» **Aim**:
From the listing below, pick out every line containing the word "Task" with matching case, and copy those lines.

» **Input records**:
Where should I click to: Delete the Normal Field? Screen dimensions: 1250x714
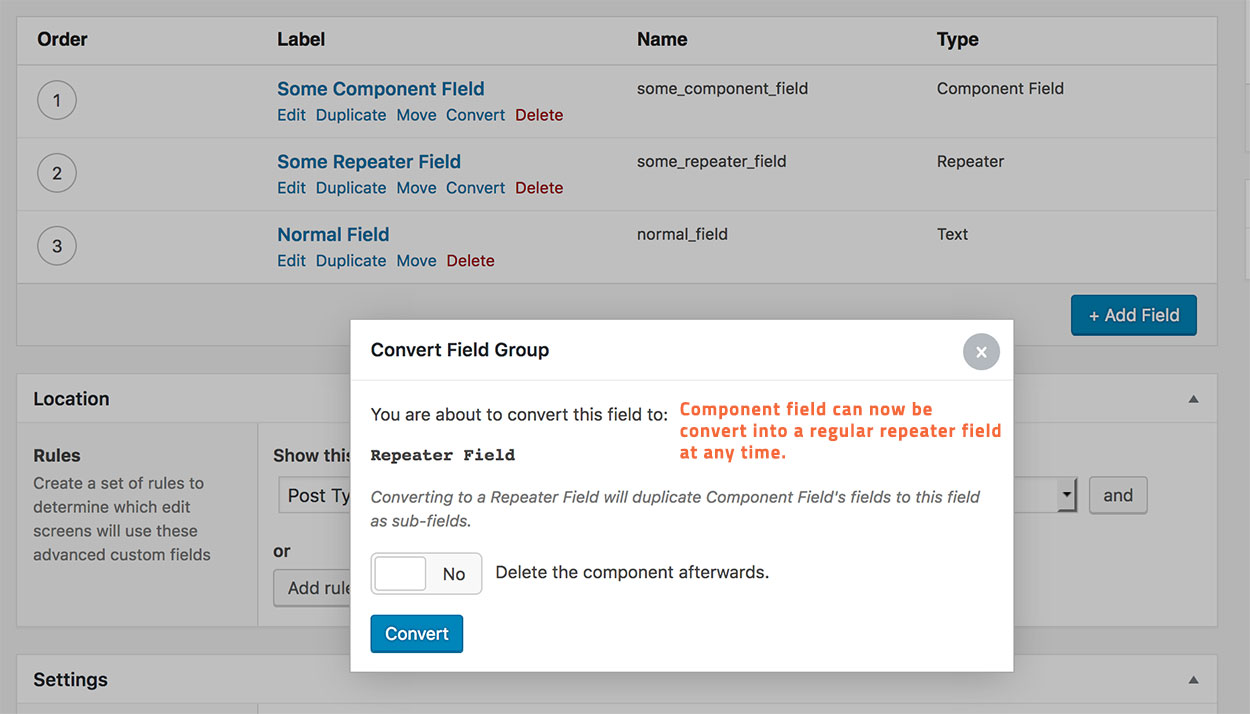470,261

* * *

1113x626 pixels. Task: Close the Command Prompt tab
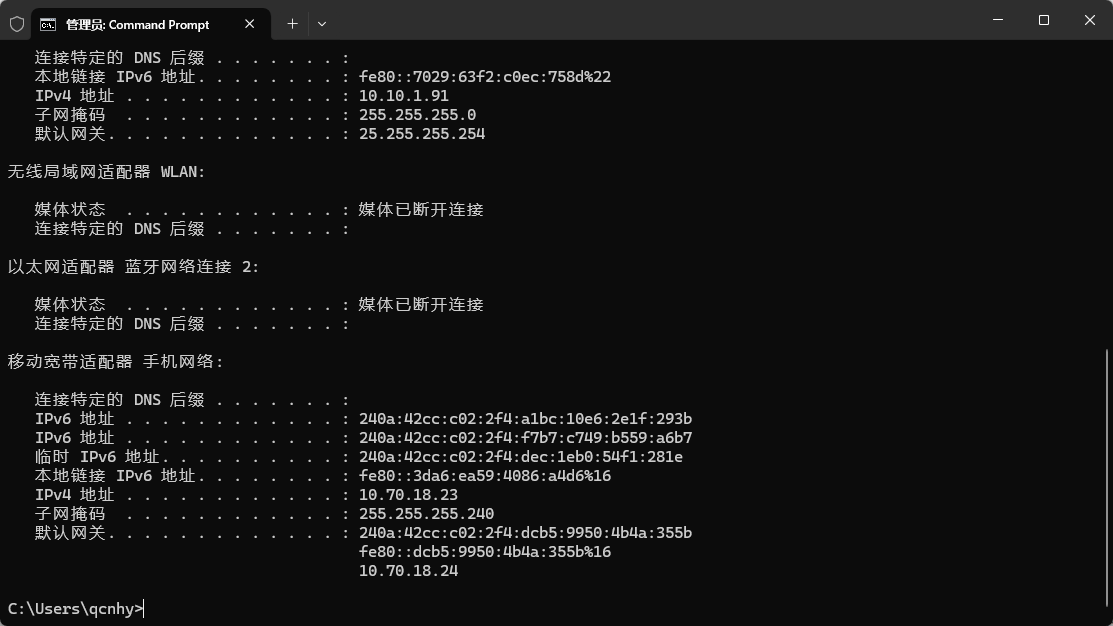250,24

---

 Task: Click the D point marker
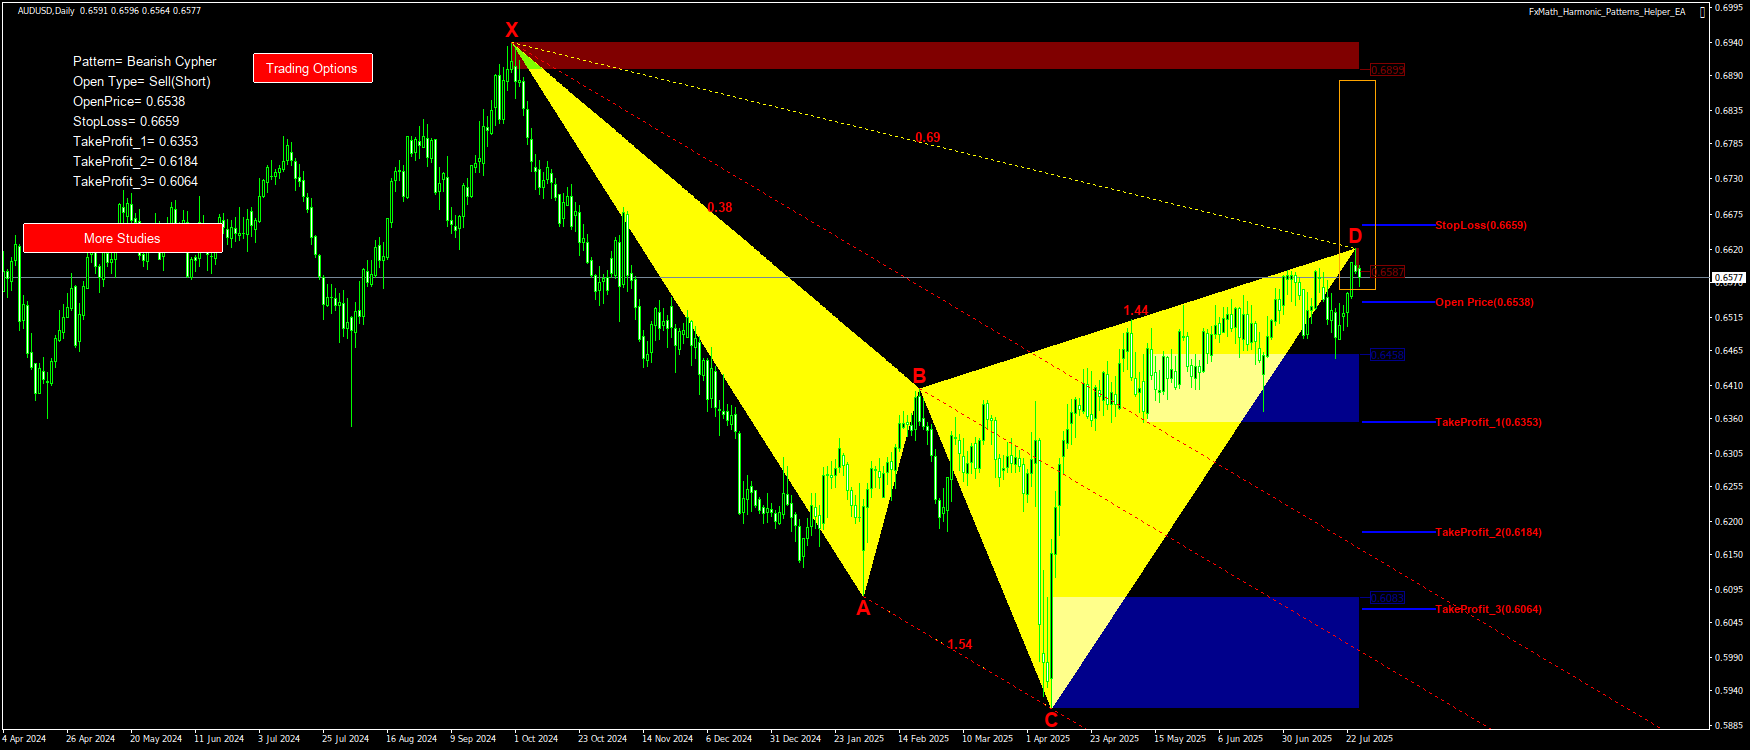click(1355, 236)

» **Exercise output**:
1113x626 pixels. Task: Close the Command Prompt tab
 Task: Click the D point marker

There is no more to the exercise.